When she got to the checkout there was still no manager to be seen and Kate’s stomach once more contracted with anxiety. It was now nearly quarter to seven, and if she did not get those chickens almost instantly, she’d be sunk.
Leaving the checkout girl pushing her things through the scanner she ran to the customer service desk.
‘Here,’ said the young woman. ‘Mr Evered said it was fine. He used to be in the restaurant trade, he said, and he knows what it’s like. So I went and got them all packed up for you.’ She dropped her voice. ‘I didn’t think you would want to go back to Shirley. Grumpy old cow. We all hate her.’
As they dumped the chicken on the moving belt, she cut off Kate’s thanks with, ‘You did want all eight chickens off the grill, the two cooked whole ones and the extra ten portions?’
‘I did. And you have been just wonderful. What’s your name?’ Kate looked at her name badge. ‘Sisi! Well, Sisi, I hope they make you a store manager one day soon, because you deserve it.’

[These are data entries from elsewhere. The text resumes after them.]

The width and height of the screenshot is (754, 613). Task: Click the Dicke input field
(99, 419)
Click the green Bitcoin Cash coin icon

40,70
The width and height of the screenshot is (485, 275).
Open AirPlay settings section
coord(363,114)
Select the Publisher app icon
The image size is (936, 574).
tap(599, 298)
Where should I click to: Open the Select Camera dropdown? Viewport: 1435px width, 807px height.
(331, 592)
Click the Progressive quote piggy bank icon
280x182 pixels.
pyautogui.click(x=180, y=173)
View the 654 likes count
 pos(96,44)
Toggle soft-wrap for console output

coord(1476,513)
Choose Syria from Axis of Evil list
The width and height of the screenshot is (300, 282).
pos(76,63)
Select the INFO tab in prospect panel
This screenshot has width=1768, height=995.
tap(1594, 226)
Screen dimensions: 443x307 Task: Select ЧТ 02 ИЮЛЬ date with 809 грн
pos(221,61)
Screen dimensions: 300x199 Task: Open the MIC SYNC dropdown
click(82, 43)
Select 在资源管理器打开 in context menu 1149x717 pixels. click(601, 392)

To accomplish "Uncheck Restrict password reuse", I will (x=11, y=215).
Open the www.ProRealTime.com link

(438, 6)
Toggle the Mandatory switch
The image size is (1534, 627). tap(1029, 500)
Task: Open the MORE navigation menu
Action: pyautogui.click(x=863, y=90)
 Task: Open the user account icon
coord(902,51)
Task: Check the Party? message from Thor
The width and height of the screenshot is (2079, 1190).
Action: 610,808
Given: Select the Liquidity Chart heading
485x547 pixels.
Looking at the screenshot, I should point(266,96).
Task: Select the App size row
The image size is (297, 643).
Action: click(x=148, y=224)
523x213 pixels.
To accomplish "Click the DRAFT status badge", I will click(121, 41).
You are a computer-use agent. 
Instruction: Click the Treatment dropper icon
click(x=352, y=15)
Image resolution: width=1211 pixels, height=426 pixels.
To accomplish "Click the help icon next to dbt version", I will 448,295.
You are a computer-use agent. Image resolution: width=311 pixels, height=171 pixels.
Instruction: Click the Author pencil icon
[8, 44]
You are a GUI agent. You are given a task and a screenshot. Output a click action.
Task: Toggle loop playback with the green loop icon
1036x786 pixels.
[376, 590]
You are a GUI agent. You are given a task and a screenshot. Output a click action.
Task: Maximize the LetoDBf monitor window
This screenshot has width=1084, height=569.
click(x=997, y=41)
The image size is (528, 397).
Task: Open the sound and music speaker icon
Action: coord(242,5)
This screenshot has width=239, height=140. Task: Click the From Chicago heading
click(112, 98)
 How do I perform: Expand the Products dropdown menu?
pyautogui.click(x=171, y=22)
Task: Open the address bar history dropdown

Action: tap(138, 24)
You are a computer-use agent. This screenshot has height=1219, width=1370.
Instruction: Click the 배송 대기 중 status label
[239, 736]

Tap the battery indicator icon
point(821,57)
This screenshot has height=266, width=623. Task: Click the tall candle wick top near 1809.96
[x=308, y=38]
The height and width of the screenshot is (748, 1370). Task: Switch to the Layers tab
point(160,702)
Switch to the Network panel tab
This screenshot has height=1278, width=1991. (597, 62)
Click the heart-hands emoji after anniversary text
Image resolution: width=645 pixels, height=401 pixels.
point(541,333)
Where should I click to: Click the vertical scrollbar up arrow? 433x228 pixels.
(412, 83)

On the short drive home Kate rang Amal and said, ‘Can you make a space on the worktop with boards for jointing cooked chickens, and we’ve still got to fry bacon and mushrooms. Could you get a couple of pans ready? The whole job only needs another ten or fifteen mins. One of us can fry while the other joints.’
As Kate deftly split and quartered the hot chickens, trimmed off the extra bone, skin and untidy bits, and laid the neat pieces in the bottom of the two saucepans, Amal fried chopped bacon and quartered mushrooms. Then they scattered the contents of his pans, and the onions he had previously fried, over the chicken.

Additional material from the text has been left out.